De l’usage du présent et de sa plume magistrale Eric Orsenna nous plonge dans la relation longue, quasiment complice et loyale qui unit Louis XIV à son jardinier -entendez son architecte paysagiste – André Le Nôtre.
Après six années passées sur le chantier du Louvre -lequel prépare Versailles à bien des égards – André Le Nôtre gravit un à un les degrés de la hiérarchie et est engagé à Vaux-le-Vicomte pour réaliser les jardins du somptueux château de Nicolas Fouquet, surintendant des finances. Il sera débauché par Louis XIV, de même que l’architecte Le Vau et le peintre Le Brun pour l’édification de Versailles, après la grandiose fête de lèse-majesté donnée par le surintendant, le 17 août 1661.Fête qui vaudra à ce dernier, trois semaines plus tard la disgrâce que l’on connaît: "Qu’est-ce qu’un surintendant jongleur comparé au roi de France" ( p52). Résultat : Louis XIV lui pique tout : meubles, tableaux, statues, livres tapisseries, arbres, plantes et collaborateurs.
Commence pour André Le Nôtre, déjà à l’automne de sa vie, la réalisation d’un projet gigantesque, animé d’esprit cartésien et de longues promenades quotidiennes avec Louis XIV. Car le souverain veut décider de tout, sur les conseils éclairés de son jardinier. Et l’on assèche les marais qui dégagent une indiscible puanteur pour y creuser un grand canal en croix de 23 hectares.
"Pour Versailles, Louis XIV veut de l’eau, toujours plus d’eau" (p80): c’est l’avènement de la fameuse machine de Marly, véritable monstre bruyant constitué de roues géantes et de trois mécanismes destinés à amener l’eau.
"Les témoignages concordent sur la bonté foncière de Le Nôtre, son égalité de caractère, son humour en toutes ciconstances, sa spontanéité, sa simplicité…"(pp97-98). Ajoutons qu’il était mari fidèle et qu’il savait plus que quiconque rester à sa place.

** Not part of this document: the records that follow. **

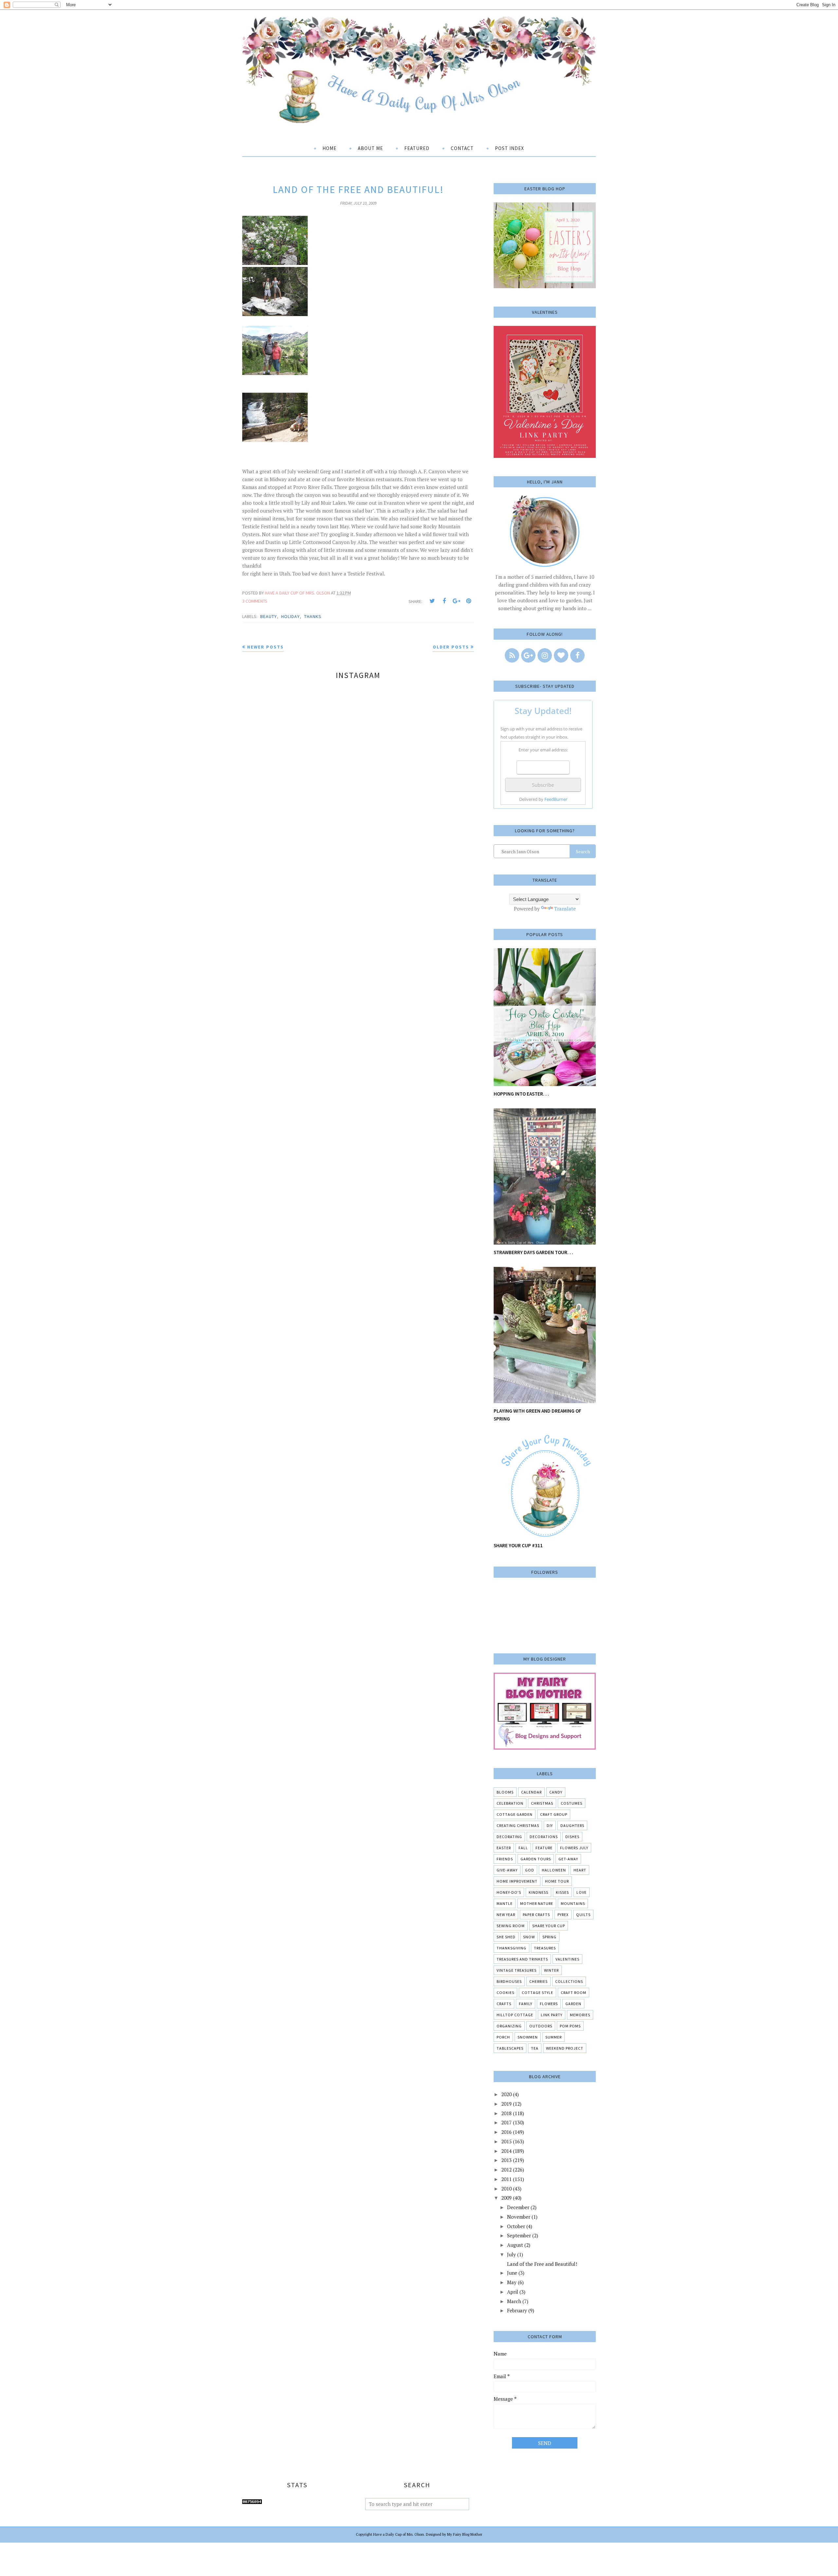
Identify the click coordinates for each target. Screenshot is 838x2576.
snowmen (528, 2037)
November (518, 2216)
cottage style (537, 1992)
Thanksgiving (511, 1948)
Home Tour (557, 1881)
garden (573, 2003)
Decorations (544, 1836)
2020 (506, 2094)
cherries (538, 1981)
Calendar (531, 1792)
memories (580, 2014)
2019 (506, 2103)
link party (551, 2014)
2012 (506, 2169)
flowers (549, 2003)
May (512, 2282)
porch (503, 2037)
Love (581, 1892)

C’est ainsi qu’à la fin de sa vie, sentant que Louis XIV "se croyait devenu jardinier", il lui demandera la grâce de pouvoir se retire, évitant tout agacement qui eût pu découler de cette prérogative royale.
On ne peut que regretter l’absence d’écrit laissée par ce génie: "Il laisse ses oeuvres s’en aller seules dans le temps. A d’autres, s’ils veulent d’en tirer des principes et des systèmes"(p 149)
Apolline Elter
Eric Orsenna, Portrait d’un homme heureux. André Lenôtre 1613-1700, Gallimard, Folio, 162 pp.
(Livre de poche)
Première édition : Paris, Gallimard, 2000.